Writer-director Sameh Zoabi and co-writer Dan Kleinman use the shared affection Israelis and Palestinians hold for both soap operas and hummus to fuel their delightful French/Israeli comedy “Tel Aviv on Fire,” which offers some gentle commentary on the long-running Israeli-Palestinian conflict.
Making a comedy that touches on the conflict calls for a delicate touch, but the filmmakers find the right balance, treating both sides respectfully and offering a hope for peace grounded in realistic terms through the comic story of an addictive soap opera.
“Tel Aviv on Fire” is also the name of the soap opera, in which a young Palestinian named Salam (Kais Nashif), who is drifting through life, is hired by his uncle (Nadim Sawalha) as a production assistant on a Palestinian television network show. The soap opera, set in 1967 just before the Six-Day War starts, is meant for a Palestinian audience, but its love triangle among a Palestinian woman named Tala (Lubna Azabal), the Israeli general Yehuda (Yousef Sweid) whom she was sent to spy on, and her Palestinian boyfriend/handler Marwen (Ashraf Farah), has hooked Israeli audiences, too.
Salam, who is supposed to just help with the Hebrew dialogue, encounters an Israel Defense Forces commander named Assi (Yaniv Biton) at a checkpoint. Assi thinks the show is anti-Semitic, but his wife loves it, so Assi offers suggestions to make the Israeli character more believable.
When Salam shares those suggestions as his own on set the next day, he infuriates the show’s head writer, who calls the ideas “Zionist propaganda.” However, the show’s French-Palestinian star, Tala, and the actor playing Yehuda think Salam’s suggestions would add a touch of authenticity.
Suddenly, Salam finds himself promoted to writer. Having no clue what to write, Salam returns to IDF officer Assi and strikes a deal: dialogue writing in exchange for “good Palestinian hummus.”
This is a funny, clever comedy with nicely crafted scenes featuring spot-on performances. The premise sets up a classic comedic conundrum, which the film mines for all its laughs, but director Zoabi uses it to add thoughtful, balanced commentary about the situation in Israel.

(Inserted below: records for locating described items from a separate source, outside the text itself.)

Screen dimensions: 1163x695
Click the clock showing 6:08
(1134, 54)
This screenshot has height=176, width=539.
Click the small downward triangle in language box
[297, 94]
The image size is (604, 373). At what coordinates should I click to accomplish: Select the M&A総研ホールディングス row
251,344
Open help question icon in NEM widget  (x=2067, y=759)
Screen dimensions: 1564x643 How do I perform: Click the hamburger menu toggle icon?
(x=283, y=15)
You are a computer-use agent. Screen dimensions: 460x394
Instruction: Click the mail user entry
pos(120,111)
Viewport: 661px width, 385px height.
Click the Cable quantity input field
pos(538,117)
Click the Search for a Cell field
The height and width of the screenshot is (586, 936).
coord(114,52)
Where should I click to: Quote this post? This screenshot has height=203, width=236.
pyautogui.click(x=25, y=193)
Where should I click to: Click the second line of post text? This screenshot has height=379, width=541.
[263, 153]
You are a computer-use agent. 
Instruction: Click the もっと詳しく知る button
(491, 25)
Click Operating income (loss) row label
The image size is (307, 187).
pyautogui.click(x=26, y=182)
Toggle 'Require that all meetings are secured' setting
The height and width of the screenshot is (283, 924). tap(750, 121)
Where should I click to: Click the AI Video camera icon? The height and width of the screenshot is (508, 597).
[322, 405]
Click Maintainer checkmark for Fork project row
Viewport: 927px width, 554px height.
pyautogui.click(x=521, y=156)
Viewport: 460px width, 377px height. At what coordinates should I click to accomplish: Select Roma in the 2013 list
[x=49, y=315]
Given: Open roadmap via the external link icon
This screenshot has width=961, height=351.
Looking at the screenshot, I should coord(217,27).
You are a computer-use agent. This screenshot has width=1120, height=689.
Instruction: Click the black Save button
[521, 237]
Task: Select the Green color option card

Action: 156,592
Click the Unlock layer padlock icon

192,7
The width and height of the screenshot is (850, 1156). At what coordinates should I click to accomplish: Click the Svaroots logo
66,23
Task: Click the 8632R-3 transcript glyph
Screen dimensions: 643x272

The film has a romance angle, too, with Salam trying to win back his ex-girlfriend Mariam (Maisa Abd Elhadi), who does not think Salam is a serious person, while he also deals with the flirtations of the show’s beautiful French-Palestinian star.
As comedians going back to Charlie Chaplin have known, sometimes a comedy can say things about difficult topics with humor more effectively than dramas can — “The Great Dictator,” Charlie Chaplin’s comedic slap at Hitler and Mussolini, for example, or the Marx Brothers’ anti-war “Duck Soup.” “Tel Aviv on Fire” uses that strength of comedy to tell a story on multiple levels about a long-standing conflict.
This is the second film for Zoabi, a Palestinian Israeli who was born near Nazareth but now lives in Brooklyn, N.Y. In using a story about a Palestinian soap opera being partly ghost-written by an Israeli, Zoabi and co-writer Kleinman explore the tricky area of whether an entertainment piece is too pro one side or the other, and fictional storytelling as a metaphor for real life. The debate in the film — whether the show should have a happy ending with a wedding or a tragic one with a bombing — becomes a metaphor for the Israeli-Palestinian conflict, suggesting a third way.
The writing displays a gentle, human touch while not shying away from reality for either side. Those efforts are aided greatly by the cast. Nashif, an actor better known for dramatic roles, adds depth and sweetness to the quiet Salam and serves as a perfect contrast to comic actor Biton’s more expansive, lively performance as Assi. There is an “ordinary man” theme throughout, although differing views are offered, but the film never gets too deep into the weeds on politics because, after all, this is comedy.
Sometimes the humor gets a little over the top, but somehow that seems right for a comedy about a soap opera. The film brings it all together with a thoughtful and satisfying ending, one that offers a little wistful hope for the real conflict, a hope grounded in most people’s desire to simply live in peace.
‘Tel Aviv on Fire’
Opens Friday, Aug. 5 at Landmark Plaza Frontenac Cinema.
Running time: 1:40. In Hebrew, Arabic, English and French.